НИИ белел вдалеке: где-то в одном из его аудиторий маялся дядя, скрупулёзно заспиртовывая в склянку раздобытого у рыбаков цератиевого «южного глубоководного удильщика» и печатая на видавшем виды ноутбуке «Aser» с операционной системой «Windows XP Home Edition» мутные трактаты с предположениями о том, как в акватории города могут оказываться рыбы, обитающие исключительно в тропиках.
Макс иногда тоже думал об этом. Действительно, как? Ещё можно понять, как нечаянно заплывают субтропические виды - то акулы, нападающие на дайверов, то  рыбы фугу, ухой из которых периодически травятся насмерть то бомжи, то туристы. Но зачем поплыл столь далеко на север тропический вид?
- ...Остановка «Сидо-о-о-о-о...»... - вновь прогнусавило из громкоговорителя.
- ...У неё зарплата двенадцать тысяч рублей в месяц, как жить да-а-а...
- ...Отравили друга, а в ветеринарке пьяный врач говорят: «Изониази-и-и...»...
- ...Песня «Я буду для тебя твоей малышкой» с Одноклассников не кача-а-а...
Макс поймал себя на мысли, что смерть померанского шпица сделала его чем-то похожим на дядиного «южного удильщика»: из того, что Максом воспринималось так же, как тропическое море «удильщиом», того, где бурлил кипяток в стеклянной трёхлитровой банке, где ухмылялся Мэрилин Мэнсон с постера не стене и где на жидкокристаллическом дисплее «Самсунга» размахивал мечами анти-маг с малиновым ирокезом и вытатуированными на лице малиновыми полосами, того, что было так мило и так естественно в качестве среды обитания, вдруг захотелось убежать в неведомом доселе направлении и на непривычно дальнее расстояние, альтер-эго трансцендентными пинками сгоняло с места жительства и рефлексивно вывернуло наизнанку образ жизни, душно и невыносимо становилось от мыслей, что померанец умер с выпученными глазами и запрокинутой набок головой, но ему, Максу, ещё предстоит жить в том же городе.
- ...Газеты-ы-ы! Газе-е-еты-ы-ы! Газе-е-е...
- ...Если б тот смартфон без батареи, экономично, надёжно, его это, как зажигалку газом запра-а-а...
- ...Я такая вышла, покури-и-и...
- ...Остановка «Соно-о-о-о-о...»...
Адская мельница города гудела кирпичными крыльями, а в железобетонных жерновах мостов, набережных, университетских кампусов и жилых многоэтажек перемалывала в евразийскую лиловую муку аморфное, уставшее и немногословное человеческое мясо - и с душой, и с судьбой, и с мечтой, и с любовью, и с системами ценностей. Историческая область Померания, откуда происходили миниатюрные рыжие шпицы, далеко не Азия и даже Европы самая окраина.
- ...Моральные уроды, не заняли полтос на сигаре-е-е...

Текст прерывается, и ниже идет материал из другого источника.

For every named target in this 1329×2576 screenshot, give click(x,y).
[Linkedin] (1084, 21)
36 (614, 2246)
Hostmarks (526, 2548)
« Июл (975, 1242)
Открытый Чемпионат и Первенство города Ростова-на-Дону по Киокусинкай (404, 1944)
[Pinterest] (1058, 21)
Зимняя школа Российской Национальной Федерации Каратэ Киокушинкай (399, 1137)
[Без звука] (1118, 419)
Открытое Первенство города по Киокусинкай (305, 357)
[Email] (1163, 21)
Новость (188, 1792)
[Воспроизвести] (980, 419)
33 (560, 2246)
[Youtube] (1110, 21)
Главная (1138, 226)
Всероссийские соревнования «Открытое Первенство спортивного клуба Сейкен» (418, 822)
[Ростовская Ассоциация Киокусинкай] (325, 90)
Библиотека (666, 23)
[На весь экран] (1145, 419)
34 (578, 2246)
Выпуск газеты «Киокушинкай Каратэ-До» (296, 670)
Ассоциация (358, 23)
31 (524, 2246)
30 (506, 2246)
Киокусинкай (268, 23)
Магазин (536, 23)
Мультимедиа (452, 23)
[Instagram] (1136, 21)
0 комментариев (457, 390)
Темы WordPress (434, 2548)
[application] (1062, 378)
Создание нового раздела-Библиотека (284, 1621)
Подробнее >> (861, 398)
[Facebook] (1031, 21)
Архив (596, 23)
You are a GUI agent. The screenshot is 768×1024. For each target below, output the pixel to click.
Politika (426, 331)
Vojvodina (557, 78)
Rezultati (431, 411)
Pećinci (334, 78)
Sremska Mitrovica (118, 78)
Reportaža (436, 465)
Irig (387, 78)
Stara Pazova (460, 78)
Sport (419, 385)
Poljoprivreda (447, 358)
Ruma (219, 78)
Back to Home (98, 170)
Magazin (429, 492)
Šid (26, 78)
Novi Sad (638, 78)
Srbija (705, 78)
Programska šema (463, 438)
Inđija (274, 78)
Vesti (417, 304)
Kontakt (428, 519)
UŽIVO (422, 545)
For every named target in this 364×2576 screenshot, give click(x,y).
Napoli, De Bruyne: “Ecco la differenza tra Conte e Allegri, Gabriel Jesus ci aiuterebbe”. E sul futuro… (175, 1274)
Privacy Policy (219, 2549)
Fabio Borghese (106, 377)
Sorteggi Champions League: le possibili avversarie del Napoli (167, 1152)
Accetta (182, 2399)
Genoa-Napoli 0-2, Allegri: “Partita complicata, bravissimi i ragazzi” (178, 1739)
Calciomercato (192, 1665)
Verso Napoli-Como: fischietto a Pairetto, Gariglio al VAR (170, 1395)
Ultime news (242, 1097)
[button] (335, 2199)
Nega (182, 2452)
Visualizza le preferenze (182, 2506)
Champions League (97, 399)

Из-подо льда замёрзшего моря предательски торчал почерневший от времени железный остов сожжённого и разрушенного ресторана «Поплавок». Макс слышал, что некогда это пафосное место было: в перестроечные горбачёвские годы, сидя за столиками «Поплавка» и уплетая варёную креветку, посетители с придыханием говорили друг другу о том, как ненавидят и презирают зарабатывающих менее пятисот рублей в месяц, с соседями, не имеющими никакого отношения к партийной номенклатуре, хотя бы однажды пообедавший в «Поплавке» человек уже разговаривал сквозь губу, одно лишь выражение «Я собираюсь в «Поплавок»» намекало о бескрайней пропасти между элитой и быдлом. По дороге, не отмеченной ни на одной карте города, к соединяющему ресторан с берегом и ныне обвалившемуся асфальтированному пирсу подъезжали первые появившиеся в городе престижные иномарки.
«Жаль, не с посетителями «Поплавок» в середине 1990-х жгли!» - произнёс про себя Макс и прямо в вагоне сплюнул.
- ...Остановка «Оки-и-и-и-и...»...
- ...Я не знаю, где взять денег и как жить да-а-а...
- ...Беляши-и-и! Покупаем беляши-и-и! Пиро-о-о...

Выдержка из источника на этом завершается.